The fix is not a bigger model. It is instrumentation.
An agent run is a sequence of steps: a model call, a tool call, a retrieval, another model call. The unit you want to capture is the span, one per step, nested into a trace that represents a single request end to end. When you have that tree, a wrong answer stops being a mystery. You open the trace and see the step where the agent picked the wrong tool, or passed a malformed argument, or got a bad chunk back from retrieval. The failure has an address.
This matters more for agents than for single model calls because errors compound. An agent that is reliable on each action still drops a meaningful share of multi-step runs somewhere in the middle, and the final output rarely tells you where. Per-step visibility is the only way to find it. Tool misuse, calling the wrong tool or with the wrong arguments, drives a large share of production agent failures, and you simply cannot see that in the answer.
There is now a standard worth building against. The OpenTelemetry GenAI semantic conventions define the shapes: an invoke_agent span at the top, chat spans for each model call, execute_tool spans for each tool, with agreed attribute names for the model, the token counts, and the finish reason. Instrument once against that vocabulary and you can send the data to whatever backend you like, Langfuse, Phoenix, LangSmith, Datadog, without rewriting your instrumentation. That portability is the whole point.
The same spans that explain failures also account for cost. Every model call carries input and output token counts. Multiply by the per-model price, tag the span with who and what triggered it, and cost becomes a number you can roll up by user, by feature, or by workflow. Without that, you know your total bill and nothing else, which means you cannot cut spend without cutting features blindly. Plenty of teams shipping AI do not track this at all. They find out which feature is expensive when finance asks why the bill doubled.
I tend to put this in one place. A thin telemetry layer, or a proxy that every model call passes through, so instrumentation lives at a single chokepoint instead of being sprinkled through the business logic. That one layer is where per-request cost attribution naturally sits, because every call goes through it. It is also the right place for the cost controls: a cache so identical requests do not pay twice, routing so an easy request goes to a cheap model and a hard one to a strong model, and provider fallback so when one vendor has a bad few minutes the request quietly retries on another instead of failing. A single provider should never be a single point of failure.
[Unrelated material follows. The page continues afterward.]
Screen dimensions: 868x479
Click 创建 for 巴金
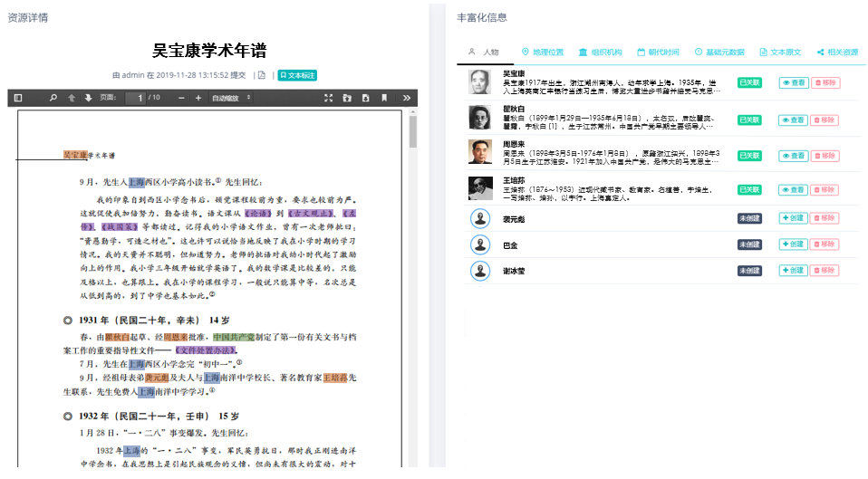pos(793,244)
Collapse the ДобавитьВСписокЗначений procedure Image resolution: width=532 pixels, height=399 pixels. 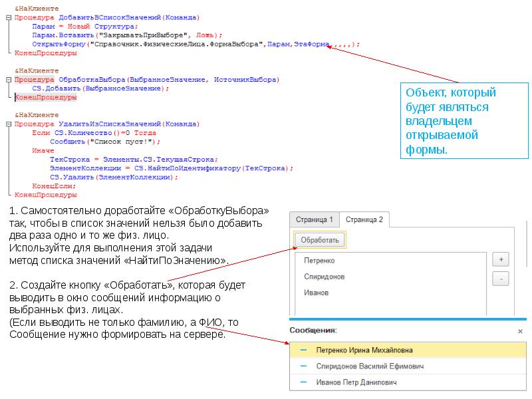click(9, 17)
The failures that hurt most are the quiet ones. The model returns something confident, well formatted, and wrong. Nothing throws. The cheapest defense is deterministic: check every output for valid JSON, required fields, and whether the right tool was called, then watch the pass rate. A spike in malformed outputs is often the first sign that a provider changed a model under you or a prompt edit regressed. On top of that, sample a fraction of live traffic and score it with a judge, so you have a continuous read on quality rather than a one-time check at launch. Behavior drifts after you ship. If you are not scoring continuously, the regression is silent until customers find it.
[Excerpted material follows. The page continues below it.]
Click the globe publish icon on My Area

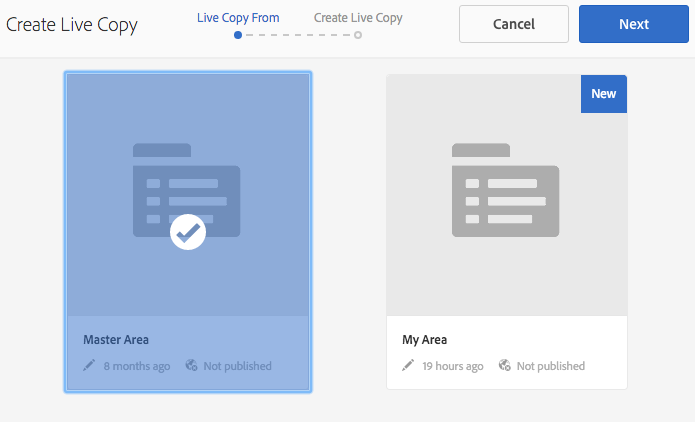coord(505,366)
It helps to keep two ideas separate. Observability explains what happened, with the trace as evidence. Evals decide whether it was good. They work as a loop: online scoring on production traffic flags a problem, the trace explains the cause, an offline eval in CI confirms the fix before it merges, and the dataset for that offline eval comes from the real production traces that scored badly.
None of this is exotic. Spans, token counts, a few deterministic checks, a cache, a fallback. The work is in doing it at the right altitude and turning it on early, before the agent is in front of users and you are debugging in the dark.